BEGIN Source data
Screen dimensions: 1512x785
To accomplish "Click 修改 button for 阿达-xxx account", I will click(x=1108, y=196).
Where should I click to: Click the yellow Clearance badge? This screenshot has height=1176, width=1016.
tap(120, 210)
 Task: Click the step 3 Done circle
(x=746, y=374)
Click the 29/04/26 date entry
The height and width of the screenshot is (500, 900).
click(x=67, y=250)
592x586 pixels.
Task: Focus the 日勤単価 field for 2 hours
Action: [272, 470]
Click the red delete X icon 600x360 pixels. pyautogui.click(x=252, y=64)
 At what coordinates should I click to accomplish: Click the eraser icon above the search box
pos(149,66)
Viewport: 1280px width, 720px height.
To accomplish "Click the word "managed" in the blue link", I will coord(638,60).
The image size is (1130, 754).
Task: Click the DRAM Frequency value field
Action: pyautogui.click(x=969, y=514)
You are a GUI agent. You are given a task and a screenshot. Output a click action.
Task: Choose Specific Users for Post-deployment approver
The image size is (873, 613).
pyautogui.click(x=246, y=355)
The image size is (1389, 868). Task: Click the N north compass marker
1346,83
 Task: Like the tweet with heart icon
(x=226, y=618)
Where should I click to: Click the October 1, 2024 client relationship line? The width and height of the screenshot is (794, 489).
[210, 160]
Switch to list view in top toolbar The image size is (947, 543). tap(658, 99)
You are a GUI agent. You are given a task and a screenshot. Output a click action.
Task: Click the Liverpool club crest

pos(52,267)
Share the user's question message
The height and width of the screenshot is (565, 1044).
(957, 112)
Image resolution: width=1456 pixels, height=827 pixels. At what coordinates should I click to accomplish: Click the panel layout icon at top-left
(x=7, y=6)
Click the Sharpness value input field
END Source data
§ **Exercise aim**: Could you output every entry above exactly as it stands?

§ **Answer below**:
Screen dimensions: 1512x785
To accomplish "Click 修改 button for 阿达-xxx account", I will click(x=1108, y=196).
Where should I click to: Click the yellow Clearance badge? This screenshot has height=1176, width=1016.
tap(120, 210)
 Task: Click the step 3 Done circle
(x=746, y=374)
Click the 29/04/26 date entry
The height and width of the screenshot is (500, 900).
click(x=67, y=250)
592x586 pixels.
Task: Focus the 日勤単価 field for 2 hours
Action: [272, 470]
Click the red delete X icon 600x360 pixels. pyautogui.click(x=252, y=64)
 At what coordinates should I click to accomplish: Click the eraser icon above the search box
pos(149,66)
Viewport: 1280px width, 720px height.
To accomplish "Click the word "managed" in the blue link", I will coord(638,60).
The image size is (1130, 754).
Task: Click the DRAM Frequency value field
Action: pyautogui.click(x=969, y=514)
You are a GUI agent. You are given a task and a screenshot. Output a click action.
Task: Choose Specific Users for Post-deployment approver
The image size is (873, 613).
pyautogui.click(x=246, y=355)
The image size is (1389, 868). Task: Click the N north compass marker
1346,83
 Task: Like the tweet with heart icon
(x=226, y=618)
Where should I click to: Click the October 1, 2024 client relationship line? The width and height of the screenshot is (794, 489).
[210, 160]
Switch to list view in top toolbar The image size is (947, 543). tap(658, 99)
You are a GUI agent. You are given a task and a screenshot. Output a click action.
Task: Click the Liverpool club crest

pos(52,267)
Share the user's question message
The height and width of the screenshot is (565, 1044).
(957, 112)
Image resolution: width=1456 pixels, height=827 pixels. At what coordinates should I click to accomplish: Click the panel layout icon at top-left
(x=7, y=6)
Click the Sharpness value input field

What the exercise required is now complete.